Obama praised Bush in that ceremony by saying, “His humility and his decency reflect the very best of the American spirit. Those of you who know him, this is a gentleman.” Obama’s insight wasn’t news to anyone who ever spent time with Bush. His confident yet, gentle presence still translates into the definition of his true character… refined “class.”
He always was considerate while president and never packed for vacations away from the White House without first thinking about the impact on those individuals who followed him. An act of genuine concern for members of his traveling press corps, his protective Secret Service detail and staff members who wanted to spend time at home with their kids around a holiday. A tradition passed from Ronald Reagan to him, and then handed down again to his own son, George W. Bush.
Bush also opened up his vacation home on the water in Kennebunkport, Maine, to the White House press and their families for a press party one day each summer. He greeted his guests at the end of the long driveway of his private retreat, Walker’s Point, and explained where to find the tennis courts, hot hamburgers, or the dock leading out to his speedboat, “Fidelity”, for rides on the ocean… and all of that with one simple condition: “don’t step on Barbara’s flowers…” he warned.
One year my teenage son, Mike, challenged Bush to a tennis match. He politely declined but invited Mike into the house to get the rackets kept in the sports room. Mike later explained to curious reporters that the president was inside crawling on his hands, and knees, looking for the tennis balls mixed with the sports gear and mumbling he couldn’t find anything since “Barbara cleaned this room.”
Bush also knew the first name of the news photographers assigned to the White House and affectionately called them his “photo dogs.” Bush liked them so much he invited them to a private barbecue on the South Lawn of the White House early in the Administration; 40 familiar faces standing around sharing hot dogs, ice cream, and playing horseshoes against the President of the United States a few steps from the Oval Office.
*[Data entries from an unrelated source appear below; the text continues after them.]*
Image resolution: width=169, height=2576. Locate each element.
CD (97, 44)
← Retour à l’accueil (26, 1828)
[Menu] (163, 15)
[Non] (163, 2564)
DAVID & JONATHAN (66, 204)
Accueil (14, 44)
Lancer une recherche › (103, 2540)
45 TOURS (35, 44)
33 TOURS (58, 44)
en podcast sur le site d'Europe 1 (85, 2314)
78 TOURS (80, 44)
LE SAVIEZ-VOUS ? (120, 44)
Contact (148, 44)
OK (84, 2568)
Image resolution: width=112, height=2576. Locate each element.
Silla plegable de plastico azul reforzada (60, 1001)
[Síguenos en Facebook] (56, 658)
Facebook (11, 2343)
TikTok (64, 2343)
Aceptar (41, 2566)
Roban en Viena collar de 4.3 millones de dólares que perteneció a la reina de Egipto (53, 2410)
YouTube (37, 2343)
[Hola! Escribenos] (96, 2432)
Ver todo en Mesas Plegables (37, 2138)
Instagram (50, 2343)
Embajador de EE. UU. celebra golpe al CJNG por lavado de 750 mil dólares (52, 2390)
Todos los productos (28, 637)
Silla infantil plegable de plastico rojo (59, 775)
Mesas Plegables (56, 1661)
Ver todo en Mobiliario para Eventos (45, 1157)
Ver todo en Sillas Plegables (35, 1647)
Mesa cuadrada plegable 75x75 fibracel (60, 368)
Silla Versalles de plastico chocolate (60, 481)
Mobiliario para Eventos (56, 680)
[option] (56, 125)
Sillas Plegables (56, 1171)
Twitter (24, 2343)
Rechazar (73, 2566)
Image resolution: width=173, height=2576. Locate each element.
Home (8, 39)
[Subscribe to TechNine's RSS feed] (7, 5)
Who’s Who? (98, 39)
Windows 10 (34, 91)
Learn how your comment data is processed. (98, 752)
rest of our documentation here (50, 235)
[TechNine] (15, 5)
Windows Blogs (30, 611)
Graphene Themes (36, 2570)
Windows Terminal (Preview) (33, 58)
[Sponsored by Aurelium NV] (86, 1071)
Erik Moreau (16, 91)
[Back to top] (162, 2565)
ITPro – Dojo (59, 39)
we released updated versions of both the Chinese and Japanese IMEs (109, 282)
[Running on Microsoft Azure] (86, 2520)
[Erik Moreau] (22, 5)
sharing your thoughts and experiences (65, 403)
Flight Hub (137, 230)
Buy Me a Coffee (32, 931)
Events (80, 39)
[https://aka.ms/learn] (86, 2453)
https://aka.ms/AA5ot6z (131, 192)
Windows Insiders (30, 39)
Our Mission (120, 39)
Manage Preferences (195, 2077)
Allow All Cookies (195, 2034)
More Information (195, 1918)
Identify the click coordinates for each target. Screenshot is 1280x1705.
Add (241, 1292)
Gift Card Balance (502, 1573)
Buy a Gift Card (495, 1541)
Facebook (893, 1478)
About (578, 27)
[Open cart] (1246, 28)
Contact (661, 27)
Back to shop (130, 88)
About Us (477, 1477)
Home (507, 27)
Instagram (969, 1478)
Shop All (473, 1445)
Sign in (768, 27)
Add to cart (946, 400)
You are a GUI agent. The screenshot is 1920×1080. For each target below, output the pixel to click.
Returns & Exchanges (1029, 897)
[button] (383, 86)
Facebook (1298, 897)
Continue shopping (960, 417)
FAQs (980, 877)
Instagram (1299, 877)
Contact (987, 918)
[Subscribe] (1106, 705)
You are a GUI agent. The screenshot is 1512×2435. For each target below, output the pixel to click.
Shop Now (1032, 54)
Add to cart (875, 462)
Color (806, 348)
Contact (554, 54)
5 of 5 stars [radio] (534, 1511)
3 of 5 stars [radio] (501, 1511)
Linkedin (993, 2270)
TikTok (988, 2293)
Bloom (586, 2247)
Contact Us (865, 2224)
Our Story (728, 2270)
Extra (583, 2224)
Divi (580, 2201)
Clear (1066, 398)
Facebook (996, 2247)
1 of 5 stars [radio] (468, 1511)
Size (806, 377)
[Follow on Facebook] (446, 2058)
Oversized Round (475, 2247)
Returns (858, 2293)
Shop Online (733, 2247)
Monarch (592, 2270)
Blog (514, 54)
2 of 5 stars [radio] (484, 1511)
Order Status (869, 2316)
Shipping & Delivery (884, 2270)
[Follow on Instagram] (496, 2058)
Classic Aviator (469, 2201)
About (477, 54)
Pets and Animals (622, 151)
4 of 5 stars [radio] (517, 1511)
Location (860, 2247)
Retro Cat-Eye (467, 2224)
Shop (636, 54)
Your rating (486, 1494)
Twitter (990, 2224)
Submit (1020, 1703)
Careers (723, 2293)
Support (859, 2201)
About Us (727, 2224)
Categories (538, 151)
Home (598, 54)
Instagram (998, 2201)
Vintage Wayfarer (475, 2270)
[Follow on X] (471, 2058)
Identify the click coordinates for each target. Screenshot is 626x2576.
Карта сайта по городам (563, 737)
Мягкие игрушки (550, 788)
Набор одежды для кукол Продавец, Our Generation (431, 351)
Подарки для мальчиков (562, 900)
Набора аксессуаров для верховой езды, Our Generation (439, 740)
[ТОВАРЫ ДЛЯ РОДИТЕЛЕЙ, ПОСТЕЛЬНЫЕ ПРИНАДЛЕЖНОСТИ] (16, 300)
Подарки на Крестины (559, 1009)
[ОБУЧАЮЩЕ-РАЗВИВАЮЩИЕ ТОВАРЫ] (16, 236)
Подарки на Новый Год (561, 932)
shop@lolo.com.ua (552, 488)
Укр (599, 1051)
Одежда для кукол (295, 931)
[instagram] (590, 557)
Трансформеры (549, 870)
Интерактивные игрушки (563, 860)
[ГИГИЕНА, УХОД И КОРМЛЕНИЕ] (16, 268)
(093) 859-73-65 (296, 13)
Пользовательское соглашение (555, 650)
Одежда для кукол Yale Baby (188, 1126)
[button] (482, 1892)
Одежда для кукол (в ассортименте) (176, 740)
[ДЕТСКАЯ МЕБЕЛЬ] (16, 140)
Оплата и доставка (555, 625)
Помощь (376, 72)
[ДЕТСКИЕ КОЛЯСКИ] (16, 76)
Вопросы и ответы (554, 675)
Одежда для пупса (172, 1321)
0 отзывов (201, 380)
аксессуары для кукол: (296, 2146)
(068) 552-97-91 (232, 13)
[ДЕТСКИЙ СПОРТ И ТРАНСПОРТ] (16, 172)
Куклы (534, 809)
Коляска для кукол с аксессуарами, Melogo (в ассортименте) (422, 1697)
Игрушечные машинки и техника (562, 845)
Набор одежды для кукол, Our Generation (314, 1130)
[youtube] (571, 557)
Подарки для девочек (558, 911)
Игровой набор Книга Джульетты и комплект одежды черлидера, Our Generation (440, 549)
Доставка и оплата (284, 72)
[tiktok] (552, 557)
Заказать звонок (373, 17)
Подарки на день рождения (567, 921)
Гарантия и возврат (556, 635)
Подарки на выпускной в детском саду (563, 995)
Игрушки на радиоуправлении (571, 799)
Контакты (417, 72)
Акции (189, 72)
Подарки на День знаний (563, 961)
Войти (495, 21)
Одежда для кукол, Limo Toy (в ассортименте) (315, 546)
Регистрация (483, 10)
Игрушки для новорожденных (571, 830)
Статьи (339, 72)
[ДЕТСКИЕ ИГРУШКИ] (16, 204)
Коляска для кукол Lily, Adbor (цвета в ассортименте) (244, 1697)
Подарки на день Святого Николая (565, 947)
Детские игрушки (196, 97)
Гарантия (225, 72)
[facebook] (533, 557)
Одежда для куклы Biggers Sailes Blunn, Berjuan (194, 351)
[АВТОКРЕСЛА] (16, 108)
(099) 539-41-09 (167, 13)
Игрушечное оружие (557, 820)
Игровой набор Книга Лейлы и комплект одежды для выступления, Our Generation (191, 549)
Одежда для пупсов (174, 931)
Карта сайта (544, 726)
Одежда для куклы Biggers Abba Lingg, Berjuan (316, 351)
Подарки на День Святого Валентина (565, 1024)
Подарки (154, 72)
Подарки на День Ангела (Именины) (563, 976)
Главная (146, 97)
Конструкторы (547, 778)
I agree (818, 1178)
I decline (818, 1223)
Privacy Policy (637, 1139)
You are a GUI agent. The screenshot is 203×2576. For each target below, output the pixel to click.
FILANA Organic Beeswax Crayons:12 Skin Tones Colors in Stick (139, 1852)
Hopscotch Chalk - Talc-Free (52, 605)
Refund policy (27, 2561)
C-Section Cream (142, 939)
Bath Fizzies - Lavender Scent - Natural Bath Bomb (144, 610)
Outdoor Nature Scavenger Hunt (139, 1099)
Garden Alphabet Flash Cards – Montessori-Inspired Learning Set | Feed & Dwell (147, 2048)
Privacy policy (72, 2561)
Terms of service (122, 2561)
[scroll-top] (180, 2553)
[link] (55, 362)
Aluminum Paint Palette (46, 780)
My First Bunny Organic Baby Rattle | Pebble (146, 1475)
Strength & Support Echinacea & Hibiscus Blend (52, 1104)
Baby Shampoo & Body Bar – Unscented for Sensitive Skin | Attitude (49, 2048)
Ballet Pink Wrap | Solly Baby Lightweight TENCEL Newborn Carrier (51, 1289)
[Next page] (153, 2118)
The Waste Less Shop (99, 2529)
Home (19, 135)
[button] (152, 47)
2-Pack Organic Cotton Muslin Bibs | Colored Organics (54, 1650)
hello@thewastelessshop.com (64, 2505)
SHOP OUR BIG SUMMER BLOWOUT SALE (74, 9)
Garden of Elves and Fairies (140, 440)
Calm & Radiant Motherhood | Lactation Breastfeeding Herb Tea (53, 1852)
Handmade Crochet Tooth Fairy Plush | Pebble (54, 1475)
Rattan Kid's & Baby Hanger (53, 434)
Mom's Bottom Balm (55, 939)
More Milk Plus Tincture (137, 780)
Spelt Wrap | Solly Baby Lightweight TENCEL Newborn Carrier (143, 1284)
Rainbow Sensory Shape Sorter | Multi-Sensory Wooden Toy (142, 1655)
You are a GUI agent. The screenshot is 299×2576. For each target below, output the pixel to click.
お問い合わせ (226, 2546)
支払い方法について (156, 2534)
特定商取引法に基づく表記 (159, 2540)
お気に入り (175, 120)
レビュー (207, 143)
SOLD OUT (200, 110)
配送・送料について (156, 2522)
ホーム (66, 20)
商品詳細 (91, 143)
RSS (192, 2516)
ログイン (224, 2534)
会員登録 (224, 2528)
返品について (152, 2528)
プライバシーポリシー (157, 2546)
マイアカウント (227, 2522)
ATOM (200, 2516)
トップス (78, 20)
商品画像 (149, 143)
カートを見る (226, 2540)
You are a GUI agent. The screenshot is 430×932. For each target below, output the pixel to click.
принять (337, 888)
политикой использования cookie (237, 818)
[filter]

Bush loved horseshoes so much that on one Sunday morning he made an early telephone call to one of his favorite “photo dogs,” Doug Mills, and asked him to put together a competitive team of photographers to play against his team later that day. The match continued late into the day. Most of Bush’s teammates slowly disappeared into the afternoon sun leaving the president short-handed against the “photo dogs.” Bush turned to the White House butlers dressed in their servers outfits and ordered them to drop their trays and join his team.